## GOAL OF THE EXERCISE
Please copy exactly the lines from the top of the data through the line containing "This screenshot has width=800, height=500.", and nothing else.

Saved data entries
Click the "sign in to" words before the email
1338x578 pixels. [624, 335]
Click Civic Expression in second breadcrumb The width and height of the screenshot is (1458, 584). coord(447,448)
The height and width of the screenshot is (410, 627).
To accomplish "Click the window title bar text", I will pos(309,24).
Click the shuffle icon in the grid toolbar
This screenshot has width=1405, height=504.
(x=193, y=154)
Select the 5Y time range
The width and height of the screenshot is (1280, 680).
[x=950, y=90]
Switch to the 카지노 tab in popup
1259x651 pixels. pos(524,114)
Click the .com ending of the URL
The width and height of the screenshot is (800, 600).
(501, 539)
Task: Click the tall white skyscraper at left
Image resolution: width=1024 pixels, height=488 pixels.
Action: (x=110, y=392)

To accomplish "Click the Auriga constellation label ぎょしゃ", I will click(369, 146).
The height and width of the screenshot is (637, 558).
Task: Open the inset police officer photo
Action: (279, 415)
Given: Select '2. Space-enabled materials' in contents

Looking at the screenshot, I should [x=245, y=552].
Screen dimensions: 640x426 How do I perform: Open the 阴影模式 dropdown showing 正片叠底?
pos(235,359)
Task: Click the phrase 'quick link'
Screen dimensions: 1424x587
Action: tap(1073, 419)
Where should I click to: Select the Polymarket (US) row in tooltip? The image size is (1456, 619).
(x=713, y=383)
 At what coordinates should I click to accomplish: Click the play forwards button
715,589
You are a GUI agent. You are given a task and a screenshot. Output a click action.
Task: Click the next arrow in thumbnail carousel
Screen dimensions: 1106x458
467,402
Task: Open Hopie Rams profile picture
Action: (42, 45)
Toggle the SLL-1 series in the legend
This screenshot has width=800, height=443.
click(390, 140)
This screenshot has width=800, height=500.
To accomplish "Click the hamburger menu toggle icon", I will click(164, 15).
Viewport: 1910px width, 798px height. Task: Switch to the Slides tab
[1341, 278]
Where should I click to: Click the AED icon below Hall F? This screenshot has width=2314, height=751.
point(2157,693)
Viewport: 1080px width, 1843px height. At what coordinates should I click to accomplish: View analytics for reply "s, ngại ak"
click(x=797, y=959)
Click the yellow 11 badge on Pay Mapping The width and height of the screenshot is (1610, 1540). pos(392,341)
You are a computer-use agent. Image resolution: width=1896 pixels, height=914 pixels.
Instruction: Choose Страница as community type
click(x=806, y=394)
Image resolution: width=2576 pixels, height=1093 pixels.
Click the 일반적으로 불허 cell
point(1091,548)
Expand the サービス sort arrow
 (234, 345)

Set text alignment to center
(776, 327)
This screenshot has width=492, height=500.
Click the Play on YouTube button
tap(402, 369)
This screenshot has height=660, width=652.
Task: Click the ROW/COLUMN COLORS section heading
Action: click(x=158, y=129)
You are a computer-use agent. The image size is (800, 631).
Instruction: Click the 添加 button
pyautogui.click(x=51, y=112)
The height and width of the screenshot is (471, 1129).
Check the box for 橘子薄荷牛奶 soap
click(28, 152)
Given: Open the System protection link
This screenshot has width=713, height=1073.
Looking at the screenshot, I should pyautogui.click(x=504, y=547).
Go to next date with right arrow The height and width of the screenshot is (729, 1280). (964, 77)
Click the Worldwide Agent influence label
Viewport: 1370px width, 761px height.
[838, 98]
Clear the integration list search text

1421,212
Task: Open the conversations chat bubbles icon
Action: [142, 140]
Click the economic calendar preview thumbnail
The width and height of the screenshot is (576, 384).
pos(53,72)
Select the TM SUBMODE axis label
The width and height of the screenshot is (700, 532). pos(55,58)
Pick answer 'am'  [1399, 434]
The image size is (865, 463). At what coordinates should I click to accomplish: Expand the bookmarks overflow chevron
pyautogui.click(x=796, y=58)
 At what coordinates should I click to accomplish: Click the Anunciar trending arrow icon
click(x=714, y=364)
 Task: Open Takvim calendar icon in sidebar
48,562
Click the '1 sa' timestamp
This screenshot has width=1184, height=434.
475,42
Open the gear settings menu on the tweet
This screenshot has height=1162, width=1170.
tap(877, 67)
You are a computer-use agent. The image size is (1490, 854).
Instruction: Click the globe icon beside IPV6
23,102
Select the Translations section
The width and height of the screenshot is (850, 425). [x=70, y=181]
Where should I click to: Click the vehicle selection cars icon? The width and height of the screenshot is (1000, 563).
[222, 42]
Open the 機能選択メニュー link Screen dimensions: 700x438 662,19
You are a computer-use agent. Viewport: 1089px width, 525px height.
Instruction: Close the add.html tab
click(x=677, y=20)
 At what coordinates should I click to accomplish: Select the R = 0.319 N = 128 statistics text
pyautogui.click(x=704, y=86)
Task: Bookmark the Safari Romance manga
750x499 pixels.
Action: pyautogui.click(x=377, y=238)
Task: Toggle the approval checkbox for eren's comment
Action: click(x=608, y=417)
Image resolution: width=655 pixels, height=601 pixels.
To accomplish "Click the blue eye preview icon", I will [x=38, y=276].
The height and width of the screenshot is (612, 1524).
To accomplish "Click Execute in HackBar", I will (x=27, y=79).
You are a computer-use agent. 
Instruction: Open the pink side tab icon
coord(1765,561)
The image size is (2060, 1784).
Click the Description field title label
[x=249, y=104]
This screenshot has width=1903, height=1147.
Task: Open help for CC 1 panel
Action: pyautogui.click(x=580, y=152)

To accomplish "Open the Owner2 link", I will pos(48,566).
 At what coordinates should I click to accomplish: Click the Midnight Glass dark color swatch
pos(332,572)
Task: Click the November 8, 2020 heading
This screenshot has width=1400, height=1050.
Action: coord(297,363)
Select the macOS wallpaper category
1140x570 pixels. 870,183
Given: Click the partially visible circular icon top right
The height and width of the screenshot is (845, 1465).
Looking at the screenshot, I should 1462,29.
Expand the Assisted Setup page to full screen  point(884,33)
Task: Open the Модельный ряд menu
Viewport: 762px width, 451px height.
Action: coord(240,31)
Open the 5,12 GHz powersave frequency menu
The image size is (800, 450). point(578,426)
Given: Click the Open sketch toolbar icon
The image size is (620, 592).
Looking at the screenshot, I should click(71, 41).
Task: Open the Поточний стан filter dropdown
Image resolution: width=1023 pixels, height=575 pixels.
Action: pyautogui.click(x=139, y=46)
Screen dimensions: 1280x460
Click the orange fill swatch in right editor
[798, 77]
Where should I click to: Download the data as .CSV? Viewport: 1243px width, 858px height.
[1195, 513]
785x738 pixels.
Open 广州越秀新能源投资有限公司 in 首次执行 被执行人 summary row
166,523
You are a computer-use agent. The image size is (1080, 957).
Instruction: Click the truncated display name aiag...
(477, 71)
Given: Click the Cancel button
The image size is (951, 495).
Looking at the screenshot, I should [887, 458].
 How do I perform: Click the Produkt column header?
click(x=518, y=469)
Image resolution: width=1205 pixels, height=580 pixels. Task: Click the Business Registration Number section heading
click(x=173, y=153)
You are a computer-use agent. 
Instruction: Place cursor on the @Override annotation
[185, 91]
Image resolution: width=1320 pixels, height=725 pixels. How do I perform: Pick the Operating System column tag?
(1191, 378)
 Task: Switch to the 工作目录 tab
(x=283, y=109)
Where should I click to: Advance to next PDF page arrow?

## RESULT
Click the "sign in to" words before the email
1338x578 pixels. [624, 335]
Click Civic Expression in second breadcrumb The width and height of the screenshot is (1458, 584). coord(447,448)
The height and width of the screenshot is (410, 627).
To accomplish "Click the window title bar text", I will pos(309,24).
Click the shuffle icon in the grid toolbar
This screenshot has width=1405, height=504.
(x=193, y=154)
Select the 5Y time range
The width and height of the screenshot is (1280, 680).
[x=950, y=90]
Switch to the 카지노 tab in popup
1259x651 pixels. pos(524,114)
Click the .com ending of the URL
The width and height of the screenshot is (800, 600).
(501, 539)
Task: Click the tall white skyscraper at left
Image resolution: width=1024 pixels, height=488 pixels.
Action: (x=110, y=392)

To accomplish "Click the Auriga constellation label ぎょしゃ", I will click(369, 146).
The height and width of the screenshot is (637, 558).
Task: Open the inset police officer photo
Action: (279, 415)
Given: Select '2. Space-enabled materials' in contents

Looking at the screenshot, I should [x=245, y=552].
Screen dimensions: 640x426 How do I perform: Open the 阴影模式 dropdown showing 正片叠底?
pos(235,359)
Task: Click the phrase 'quick link'
Screen dimensions: 1424x587
Action: tap(1073, 419)
Where should I click to: Select the Polymarket (US) row in tooltip? The image size is (1456, 619).
(x=713, y=383)
 At what coordinates should I click to accomplish: Click the play forwards button
715,589
You are a GUI agent. You are given a task and a screenshot. Output a click action.
Task: Click the next arrow in thumbnail carousel
Screen dimensions: 1106x458
467,402
Task: Open Hopie Rams profile picture
Action: (42, 45)
Toggle the SLL-1 series in the legend
This screenshot has width=800, height=443.
click(390, 140)
This screenshot has width=800, height=500.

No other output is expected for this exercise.